Let me address a few things you say:
Why do you think that is a core function of your role as husband? I rarely hear from wives that the reason they don’t have much sex is that their husbands aren’t seducing them, charming them, or being a sexual aggressor. If that is what your wife has told you, perhaps you should ask her to describe what those things look like to you. She may not mean what you think. Being the sexual initiator doesn’t look the same in every marriage.
No man needs to learn how to be successful with women in general. He needs to learn how to be successful with his wife, specifically. A man can learn with his wife by pursuing God’s design for sexual intimacy by reading the Bible, going through marriage studies the support healthy sexuality, and spending time with other couples who are happy in their marriages.
Again, it all depends on the approach. Here’s the thing, though: how sexual interaction looks like in marriage has nothing to do with whether something would be perceived as harassment in other contexts. This is not about pursuing women. It is about pursuing your wife. Ask her what kinds of initiation help her feel loved or make her feel like an object.
We teach men that being a man is not just about pursuing a woman’s body. It is also about pursuing her heart and learning to cherish her. We teach that outside of marriage, their interactions with women should steer away from sexuality. We create opportunities for young men to spend time with older godly men who are happy in their marriages (and have wives who are happy, too).
You say that you are sex-shy with your own wife. Perhaps you could just tell her that you want to experience full intimacy with her. Ask her what that means to her–and then listen. At some point (even in a separate conversation), tell her that for you it also includes deeper sexual intimacy. Tell her that you are shy about it and ask if she would help you become more comfortable and confident as her lover.
Thanks for taking time to comment. I suspect there are many Christian men with the same frustrations.
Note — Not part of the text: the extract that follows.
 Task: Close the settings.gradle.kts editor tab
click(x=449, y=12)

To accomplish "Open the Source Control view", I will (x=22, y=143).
#Me Too. I don’t have a twitter account and I haven’t posted on Facebook, but yeah, me too. I can count several incidents of harassment and actual assault since the age of 10. I’m now 63 and I can chronologically list each and every one of them. Each one committed by a different man (and boy) in two different countries over several years as a child, teenager and young woman. It seems, in brief conversation and hinted revelations that almost every woman I know has experienced some sort of sexual assault either from someone she knows, or a stranger. So, a majority of women affected by the actions of a minority of men. Some of these men must be very active indeed. The Me Too movement has been a mixed blessing for me really. It has brought unwelcome thoughts that I’ve buried quite successfully (but not forgotten) back to the forefront of my mind, but at the same time, I think it may have revealed some things about me and why I am the way I am. This is allowing me to understand that the problem is theirs and not mine.
I understand what you mean about bringing buried memories to the surface. I’ve really struggled during times of significant news coverage of sexual assault crimes–but at the same time, thinking about those things from where I am now in my life has sometimes made it easier to release the power of some of those memories.